Dr. Lopes is also the co-author of several abstracts on non-small cell lung cancer (NSCLC), including one led by researchers from Sylvester’s Department of Radiation Oncology and published in the Journal of Clinical Oncology. They found checkpoint-inhibitor pneumonitis in patients treated with nivolumab was underreported, and radiomics features can help identify more cases.

In the sarcoma session, first-year fellow Andrea Espejo-Freire, M.D., presented a poster on the genomic landscape of angiosarcoma: a targeted and immunotherapy biomarker analysis of 143 patients. Sylvester’s sarcoma team collaborated with other centers that are part of the Precision Oncology Alliance, to pinpoint the most common mutations in this highly aggressive type of sarcoma.

Dr. Espejo-Freire was also first author on an abstract by Sylvester’s multi-disciplinary sarcoma team that was a 10-year review of the clinical behavior and treatment outcomes in angiosarcoma.
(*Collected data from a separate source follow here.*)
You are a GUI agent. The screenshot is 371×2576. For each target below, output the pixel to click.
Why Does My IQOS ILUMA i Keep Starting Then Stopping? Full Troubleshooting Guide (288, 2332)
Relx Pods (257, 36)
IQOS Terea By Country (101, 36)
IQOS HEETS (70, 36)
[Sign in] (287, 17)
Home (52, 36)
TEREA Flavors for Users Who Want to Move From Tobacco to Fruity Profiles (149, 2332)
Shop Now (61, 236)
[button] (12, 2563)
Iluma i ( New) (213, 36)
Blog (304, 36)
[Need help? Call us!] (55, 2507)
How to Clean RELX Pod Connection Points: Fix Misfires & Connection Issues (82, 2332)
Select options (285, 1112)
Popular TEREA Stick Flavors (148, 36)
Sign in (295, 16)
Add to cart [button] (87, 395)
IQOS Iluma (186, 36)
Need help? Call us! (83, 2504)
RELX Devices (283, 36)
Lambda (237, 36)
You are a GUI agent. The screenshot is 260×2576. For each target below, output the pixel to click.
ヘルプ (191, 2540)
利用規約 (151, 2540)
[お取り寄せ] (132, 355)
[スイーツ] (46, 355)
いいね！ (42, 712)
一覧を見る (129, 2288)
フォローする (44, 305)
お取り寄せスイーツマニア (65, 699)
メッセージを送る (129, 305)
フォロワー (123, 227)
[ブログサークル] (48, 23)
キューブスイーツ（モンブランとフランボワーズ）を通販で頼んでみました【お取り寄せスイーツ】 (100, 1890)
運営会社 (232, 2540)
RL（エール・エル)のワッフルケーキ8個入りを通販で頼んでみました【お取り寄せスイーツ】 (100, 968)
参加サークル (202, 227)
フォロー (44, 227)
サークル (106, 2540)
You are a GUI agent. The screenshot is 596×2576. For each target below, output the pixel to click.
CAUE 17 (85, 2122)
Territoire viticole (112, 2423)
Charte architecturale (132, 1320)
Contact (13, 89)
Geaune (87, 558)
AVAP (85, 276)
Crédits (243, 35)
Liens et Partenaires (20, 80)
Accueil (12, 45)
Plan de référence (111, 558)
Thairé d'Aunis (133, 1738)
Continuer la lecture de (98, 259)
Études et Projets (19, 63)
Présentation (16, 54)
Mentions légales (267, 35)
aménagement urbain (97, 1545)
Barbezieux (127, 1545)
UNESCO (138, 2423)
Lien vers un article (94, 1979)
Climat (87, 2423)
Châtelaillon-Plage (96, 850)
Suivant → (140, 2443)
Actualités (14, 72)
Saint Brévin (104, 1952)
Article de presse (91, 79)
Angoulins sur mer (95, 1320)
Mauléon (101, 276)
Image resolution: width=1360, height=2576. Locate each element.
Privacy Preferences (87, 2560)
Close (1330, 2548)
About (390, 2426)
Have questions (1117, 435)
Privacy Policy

Neuro-oncologist Macarena de la Fuente, M.D., made an oral presentation on a phase Ib/II study of olutasidenib in patients with relapsed or refractory IDH1 mutant gliomas. The multi-institutional clinical trial led by Dr. de la Fuente was selected for the ASCO Annual Meeting Central Nervous Tumors Highlights.

“In this heavily pretreated population with predominantly enhancing, recurrent disease, olutasidenib, an IDH1 mutant inhibitor, is well-tolerated and demonstrates a preliminary disease control rate of 50 percent. These findings support ongoing and future trials with IDH inhibitors to further characterize the role of these drugs in the recurrent and upfront setting,” Dr. de la Fuente explained.

From Jaime Merchan, M.D., presenting on an oncolytic virus in patients with refractory solid tumors to A. Craig Lockhart, M.D., with the final results of a phase II trial of first-line FOLFIRINOX for advanced gastroesophageal cancer and a host of other studies too numerous to mention, Sylvester contributed in a significant way to the advances presented at the world’s largest clinical cancer research meeting.

“The quality as well as the depth and breadth of our research at Sylvester is attracting national and international attention that is unprecedented for an institution in South Florida,” said Stephen D. Nimer, M.D., Sylvester’s director.